***** ФРАГМЕНТ ТЕКСТА *****

Утро красит нежным светом… Воспоминания о Москве 1920–1930-х годов — страница 7 из 41

В пассажирских поездах беспризорные ходили попрошайничать. Чаще всего – в товаро-пассажирских, которые именовались в народе «Максим Горький» или попросту «максим», ибо ехала в них небогатая публика, во многом напоминавшая героев Горького. Слово это было настолько общеупотребительным, что давно уже не вызывало улыбки, а стало почти термином. «На скорый не достал, придется на максиме ехать», – можно было услышать около вокзальных касс. В классные вагоны беспризорных не пускали проводники, в «максимах» таковых, кажется, вовсе и не было.

Для попрошайничества использовалась особые сценарии и репертуар, придуманные явно не самими попрошайками, а их взрослыми патронами. Вот дверь вагона открывается, и на пороге появляется маленький оборванец со страдальческим выражением на лице. Четко и звонко он заученно провозглашает на весь вагон: «Граждане-товарищи! Вы видите перед собой круглую сироту, обездоленную жизнью. Батька погиб в немецкую войну, мамка померла с голоду в гражданскую. Приютила меня с сестренкой бабушка Анисья. Сестренка померла от тифу, бабушка, царство ей небесное, скончалася от старости, и вот остался я круглой сиротой-горемыкой. Нету у меня никого на целом свете, и живу я подаянием добрых людей. Граждане-товарищи, не оставьте несчастную сироту, помогите кто чем может».

Далее следовала заунывная, сердцещипательная песня – любимый шлягер беспризорного мира:

Ах, умру я, умру я,

Похоронят меня,

И никто не узнает,

Где могилка моя.

И никто на могилку

На мою не придет,

Только раннею весною

Соловей запоет.

После монолога и песни пассажирки начинают сопеть носами и утирать уголками косынок слезы. Расстегиваются кошельки, и развязываются узелки. В ладонь сироты сыплются медные монеты, в котомку – куски хлеба.

Зимой часть беспризорных подавалась в теплые края, но немало оставалось и в Москве, ночуя в подвалах полуразрушенных зданий, в котельных или в котлах для варки асфальта. К утру котлы остывали, и нередко из уст в уста испуганно передавалось: «Нынче в котле, что у нас на углу, мертвого парнишку нашли. Помер с холоду да? голоду. Милиционер утром подобрал».

***** ДАННЫЕ *****

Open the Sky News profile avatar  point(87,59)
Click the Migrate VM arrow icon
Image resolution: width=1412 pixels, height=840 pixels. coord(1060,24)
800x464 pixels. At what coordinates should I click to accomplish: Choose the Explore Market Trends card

*****

ЗАДАНИЯ ДЛЯ ВЫПОЛНЕНИЯ —
1. Ответьте на вопросы по отрывку о беспризорных.
(a) Как в народе называли товаро-пассажирские поезда?
(b) Кто, согласно монологу попрошайки, приютил сироту с сестренкой?
(c) Где ночевали беспризорные, оставшиеся зимой в Москве?
2. Отредактируйте отрывок о беспризорных: перепишите всё от «Далее следовала заунывная, сердцещипательная» до «Где могилка моя.», заменив «шлягер» на «романс».
3. Продолжите отрывок о беспризорных в Москве, начав сразу после его последнего предложения.
Данные никак не связаны с отрывком.

ПИСЬМЕННЫЕ ОТВЕТЫ —
1.
(a) «Максим Горький» или попросту «максим».
(b) Бабушка Анисья.
(c) В подвалах полуразрушенных зданий, в котельных или в котлах для варки асфальта.

2.
Далее следовала заунывная, сердцещипательная песня – любимый романс беспризорного мира:

Ах, умру я, умру я,

Похоронят меня,

И никто не узнает,

Где могилка моя.

3.
Такого рода сообщения можно было прочитать даже в «Вечерней Москве».

Зимой головы многих беспризорных по уши утопали в почерневших, но довольно богатых меховых шапках типа «пирожок». Такие модные шапки носили в то время мужчины посостоятельней. Как же эти шапки оказывались у беспризорных? Подкравшись сзади и подпрыгнув, оборванец сдергивал шапку, ничем не закрепленную, с головы её обладателя и молниеносно исчезал. Отнимали беспризорные шапки и варежки и у школьников.

Попавшийся на краже беспризорный проявлял чудеса энергии и изворотливости. Однажды я был свидетелем того, как двое взрослых парней держали пойманного с поличным 12—13-летнего воришку, который ужом извивался, пытаясь вырваться из их железных рук:

– Ой, дяденьки, за что ето, отпустите! Ой, больно, больно, не могу, – следовали отчаянные стоны, хотя никакой особой боли не могло быть. – Зачем мучаете сироту?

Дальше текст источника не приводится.